### Aim
Reproduce all of the records below, substituting "drop-down" for every occurrence of "dropdown" and leaving everything else unchanged.

▬▬▬▬▬▬

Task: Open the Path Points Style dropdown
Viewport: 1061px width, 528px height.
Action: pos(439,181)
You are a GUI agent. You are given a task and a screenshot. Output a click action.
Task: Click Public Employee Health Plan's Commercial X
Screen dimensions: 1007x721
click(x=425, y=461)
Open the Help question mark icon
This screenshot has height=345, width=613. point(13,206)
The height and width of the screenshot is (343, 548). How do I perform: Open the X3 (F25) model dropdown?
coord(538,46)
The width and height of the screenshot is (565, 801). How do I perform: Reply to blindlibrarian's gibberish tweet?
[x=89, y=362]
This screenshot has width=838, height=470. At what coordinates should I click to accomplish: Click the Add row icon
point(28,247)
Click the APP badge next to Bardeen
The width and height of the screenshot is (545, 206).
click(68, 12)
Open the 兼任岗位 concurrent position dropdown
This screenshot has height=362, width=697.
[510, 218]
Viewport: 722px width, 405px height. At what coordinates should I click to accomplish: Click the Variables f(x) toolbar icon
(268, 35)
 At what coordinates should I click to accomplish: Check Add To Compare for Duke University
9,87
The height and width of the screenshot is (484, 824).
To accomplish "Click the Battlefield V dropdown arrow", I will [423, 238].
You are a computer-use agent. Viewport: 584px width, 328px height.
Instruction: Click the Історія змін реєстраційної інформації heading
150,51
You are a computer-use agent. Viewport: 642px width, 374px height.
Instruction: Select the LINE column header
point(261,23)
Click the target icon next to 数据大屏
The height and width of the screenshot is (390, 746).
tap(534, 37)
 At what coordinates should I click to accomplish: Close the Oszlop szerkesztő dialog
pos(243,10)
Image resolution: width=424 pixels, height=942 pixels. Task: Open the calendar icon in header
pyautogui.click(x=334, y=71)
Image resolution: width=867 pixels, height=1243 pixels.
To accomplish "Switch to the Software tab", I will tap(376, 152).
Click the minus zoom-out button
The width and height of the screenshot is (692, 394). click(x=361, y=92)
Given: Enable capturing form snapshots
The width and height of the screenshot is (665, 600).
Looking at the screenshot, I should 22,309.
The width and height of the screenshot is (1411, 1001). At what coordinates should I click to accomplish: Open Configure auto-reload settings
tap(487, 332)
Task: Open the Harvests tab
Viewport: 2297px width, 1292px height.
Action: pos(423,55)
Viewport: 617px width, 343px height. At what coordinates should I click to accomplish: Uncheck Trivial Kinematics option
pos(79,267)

▬▬▬▬▬▬

### Task output
Task: Open the Path Points Style drop-down
Viewport: 1061px width, 528px height.
Action: pos(439,181)
You are a GUI agent. You are given a task and a screenshot. Output a click action.
Task: Click Public Employee Health Plan's Commercial X
Screen dimensions: 1007x721
click(x=425, y=461)
Open the Help question mark icon
This screenshot has height=345, width=613. point(13,206)
The height and width of the screenshot is (343, 548). How do I perform: Open the X3 (F25) model drop-down?
coord(538,46)
The width and height of the screenshot is (565, 801). How do I perform: Reply to blindlibrarian's gibberish tweet?
[x=89, y=362]
This screenshot has width=838, height=470. At what coordinates should I click to accomplish: Click the Add row icon
point(28,247)
Click the APP badge next to Bardeen
The width and height of the screenshot is (545, 206).
click(68, 12)
Open the 兼任岗位 concurrent position drop-down
This screenshot has height=362, width=697.
[510, 218]
Viewport: 722px width, 405px height. At what coordinates should I click to accomplish: Click the Variables f(x) toolbar icon
(268, 35)
 At what coordinates should I click to accomplish: Check Add To Compare for Duke University
9,87
The height and width of the screenshot is (484, 824).
To accomplish "Click the Battlefield V drop-down arrow", I will [423, 238].
You are a computer-use agent. Viewport: 584px width, 328px height.
Instruction: Click the Історія змін реєстраційної інформації heading
150,51
You are a computer-use agent. Viewport: 642px width, 374px height.
Instruction: Select the LINE column header
point(261,23)
Click the target icon next to 数据大屏
The height and width of the screenshot is (390, 746).
tap(534, 37)
 At what coordinates should I click to accomplish: Close the Oszlop szerkesztő dialog
pos(243,10)
Image resolution: width=424 pixels, height=942 pixels. Task: Open the calendar icon in header
pyautogui.click(x=334, y=71)
Image resolution: width=867 pixels, height=1243 pixels.
To accomplish "Switch to the Software tab", I will tap(376, 152).
Click the minus zoom-out button
The width and height of the screenshot is (692, 394). click(x=361, y=92)
Given: Enable capturing form snapshots
The width and height of the screenshot is (665, 600).
Looking at the screenshot, I should 22,309.
The width and height of the screenshot is (1411, 1001). At what coordinates should I click to accomplish: Open Configure auto-reload settings
tap(487, 332)
Task: Open the Harvests tab
Viewport: 2297px width, 1292px height.
Action: pos(423,55)
Viewport: 617px width, 343px height. At what coordinates should I click to accomplish: Uncheck Trivial Kinematics option
pos(79,267)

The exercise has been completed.